/occlusions-4d

fork -- Revealing Occlusions with 4D Neural Fields (CVPR 2022) - Official Implementation

Primary LanguagePythonMIT LicenseMIT

Revealing Occlusions with 4D Neural Fields

Basile Van Hoorick, Purva Tendulkar, Dídac Surís, Dennis Park, Simon Stent, Carl Vondrick

Columbia University and Toyota Research Institute

CVPR 2022 (Oral)

Paper | Website | Datasets

This repository is aimed at publishing the PyTorch implementation underlying our attention-based continuous representation framework for dynamic scene completion.

Datasets

We contribute two large-scale 3D video datasets, GREATER and CARLA, which are described and visualized on our website.

Click here to access the already generated data that we actually used to train and evaluate our models. This step is necessary to succesfully run the commands below.

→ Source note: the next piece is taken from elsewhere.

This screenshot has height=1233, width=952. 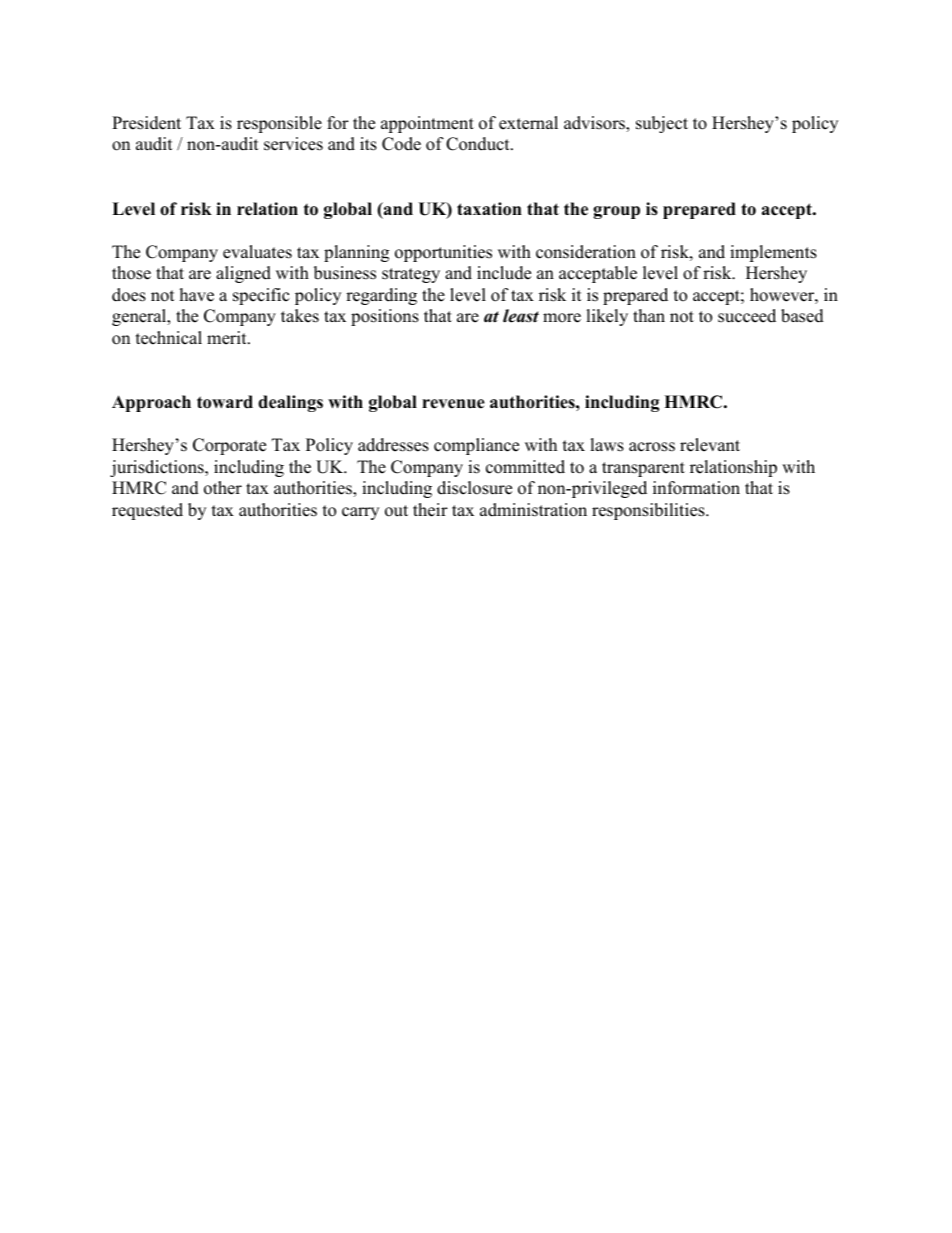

This repository contains the video generation code, which may be useful if you want to tweak the synthetic environments from which our datasets are sourced.

Usage

We use Python 3.7.13 and libraries imported in __init__.py.

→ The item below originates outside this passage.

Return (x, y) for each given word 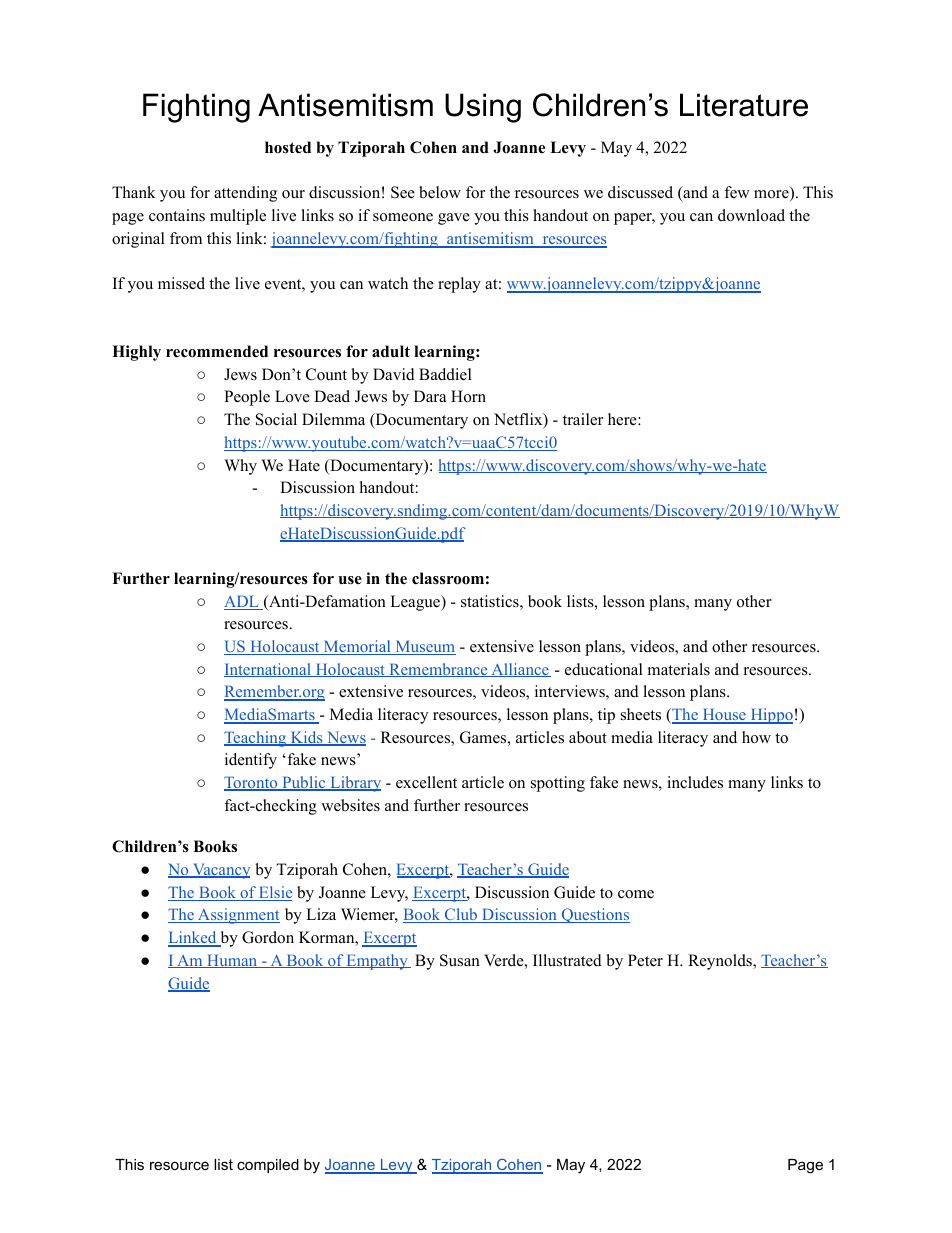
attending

The commands that we used to train our models are listed below.

For GREATER:

CUDA_VISIBLE_DEVICES=0,1,2 python train.py --name gv1 --num_workers 52 --data_path /path/to/greater/ --batch_size 3 --up_down_blocks 3 --transition_factor 3 --pt_feat_dim 36 --pt_num_neighbors 16 --pt_norm_type none --down_neighbors 12 --n_points 14336 --n_data_rnd 14336 --video_len 12 --frame_skip 2 --pt_cube_bounds 5 --cr_cube_bounds 5 --implicit_mlp_blocks 6 --local_implicit_mode attention --cross_attn_layers 2 --cross_attn_neighbors 14 --abstract_levels 1 --color_mode rgb_nosigmoid --num_epochs 20 --density_lw 1.0 --color_lw 1.0 --segmentation_lw 0.0 --tracking_lw 1.0 --point_occupancy_radius 0.2 --air_sampling_ratio 1.5 --point_sample_bias none --past_frames 4 --future_frames 0

For CARLA:

CUDA_VISIBLE_DEVICES=0,1,2 python train.py --name cv1 --num_workers 52 --data_path /path/to/carla/ --batch_size 3 --up_down_blocks 3 --transition_factor 3 --pt_feat_dim 36 --pt_num_neighbors 16 --pt_norm_type layer --down_neighbors 12 --n_points 14336 --n_data_rnd 14336 --video_len 12 --frame_skip 3 --pt_cube_bounds 20 --cr_cube_bounds 16 --cube_mode 4 --implicit_mlp_blocks 6 --local_implicit_mode attention --cross_attn_layers 2 --cross_attn_neighbors 14 --abstract_levels 2 --semantic_classes 13 --num_epochs 40 --density_lw 1.0 --color_lw 0.0 --segmentation_lw 0.6 --tracking_lw 0.0 --point_occupancy_radius 0.2 --air_sampling_ratio 1.4 --point_sample_bias low_moving_ivalo_sembal --sample_bias occl --oversample_vehped_target 1 --past_frames 4 --future_frames 0

The --data_path argument should point to a directory that contains the train and val folders, which should themselves contain each scene as a separate folder. The exact format differs between GREATER and CARLA, but the code will select the correct data loader from data/ accordingly.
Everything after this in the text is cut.